Am looking to buy an external condensor boiler - where can I get the best deal?


----------



## seantheman (4 Feb 2014)

What size? When you say best deal, do you mean cheapest or most efficient?


----------



## Shane007 (4 Feb 2014)

Long term, you are better off with the Grant Vortex. The Grant Euroflame is about €100 or so cheaper but the Vortex is worth the extra. More efficient & has a pre-wired frost thermostat which is very important for an external boiler.

If you have zones, make sure an auto bypass valve is installed for when the frost stat kicks in.


----------



## tosh100 (4 Feb 2014)

1,500 sq ft house.

Looking for the best cheapest option?

Thanks for replies so far.


----------



## seantheman (4 Feb 2014)

Is it for a new house or a replacement? If replacing What size boiler have you at the moment?


----------



## tosh100 (4 Feb 2014)

A replacement of a leaking indoor boiler.

Present boiler runs 11 radiators.


----------



## seantheman (4 Feb 2014)

tosh100 said:


> A replacement of a leaking indoor boiler.
> 
> Present boiler runs 11 radiators.


 
Still not much help the rads could be any size from 500wide to 2500wide,
Look at your present boiler and it should be marked 50/70 50/90 70/90 90/120 or something similar.We need to know what BTU output you need?


----------



## john martin (4 Feb 2014)

Going cheap would only save maybe 100 euros, a false economy. The Grant Vortex is the best and you should give it serious thought.
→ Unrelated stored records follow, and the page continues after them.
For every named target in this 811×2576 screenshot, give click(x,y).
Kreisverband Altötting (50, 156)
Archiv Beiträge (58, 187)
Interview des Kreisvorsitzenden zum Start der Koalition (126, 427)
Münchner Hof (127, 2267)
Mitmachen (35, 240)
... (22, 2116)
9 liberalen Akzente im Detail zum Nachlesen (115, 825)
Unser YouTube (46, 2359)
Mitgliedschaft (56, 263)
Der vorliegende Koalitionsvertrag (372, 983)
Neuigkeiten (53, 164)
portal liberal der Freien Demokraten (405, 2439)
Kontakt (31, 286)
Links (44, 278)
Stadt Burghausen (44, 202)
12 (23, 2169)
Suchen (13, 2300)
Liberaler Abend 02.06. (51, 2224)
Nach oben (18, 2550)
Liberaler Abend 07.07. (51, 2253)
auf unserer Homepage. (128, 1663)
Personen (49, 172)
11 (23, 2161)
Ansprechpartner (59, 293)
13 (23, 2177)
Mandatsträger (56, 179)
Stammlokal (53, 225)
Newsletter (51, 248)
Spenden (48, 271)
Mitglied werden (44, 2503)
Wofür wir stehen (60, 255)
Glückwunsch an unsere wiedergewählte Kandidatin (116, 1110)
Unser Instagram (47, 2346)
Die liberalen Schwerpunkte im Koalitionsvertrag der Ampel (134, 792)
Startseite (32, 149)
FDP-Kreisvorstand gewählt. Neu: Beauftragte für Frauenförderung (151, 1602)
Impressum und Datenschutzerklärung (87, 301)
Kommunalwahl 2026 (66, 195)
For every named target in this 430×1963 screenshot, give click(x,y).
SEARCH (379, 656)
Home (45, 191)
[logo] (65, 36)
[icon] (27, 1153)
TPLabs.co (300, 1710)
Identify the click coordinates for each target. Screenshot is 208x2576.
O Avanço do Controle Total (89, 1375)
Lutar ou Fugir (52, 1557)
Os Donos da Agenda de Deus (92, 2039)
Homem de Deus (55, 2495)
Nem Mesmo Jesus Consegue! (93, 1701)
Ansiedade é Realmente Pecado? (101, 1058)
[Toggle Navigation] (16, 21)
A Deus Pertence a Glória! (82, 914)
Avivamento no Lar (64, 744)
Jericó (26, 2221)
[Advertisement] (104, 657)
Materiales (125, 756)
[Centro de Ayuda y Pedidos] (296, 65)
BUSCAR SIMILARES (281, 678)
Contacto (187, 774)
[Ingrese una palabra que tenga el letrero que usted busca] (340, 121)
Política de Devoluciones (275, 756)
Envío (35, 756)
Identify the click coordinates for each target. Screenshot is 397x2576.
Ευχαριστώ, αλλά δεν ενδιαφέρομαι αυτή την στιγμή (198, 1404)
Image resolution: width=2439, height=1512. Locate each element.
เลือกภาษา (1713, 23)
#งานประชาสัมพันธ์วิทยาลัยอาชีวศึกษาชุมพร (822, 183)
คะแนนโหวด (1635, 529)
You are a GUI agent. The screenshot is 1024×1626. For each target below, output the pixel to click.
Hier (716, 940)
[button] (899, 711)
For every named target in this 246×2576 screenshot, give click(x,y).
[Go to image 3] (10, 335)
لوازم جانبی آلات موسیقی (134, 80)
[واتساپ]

You might have to live with this boiler for a long time!


----------



## DavyJones (11 Feb 2014)

I too would favour the Vortex.


----------



## seantheman (11 Feb 2014)

Boiler efficiency ratings here http://www.boilers.org.uk/cgi-local/result1.cgi Grant are monopolising the top places but seem to have duplicates in that they have a boiler and then a boiler system which is really the same thing


----------



## tosh100 (16 Feb 2014)

Thanks for all your advise, cheers


----------



## stress pains (3 Jun 2014)

vortex would be my option.


----------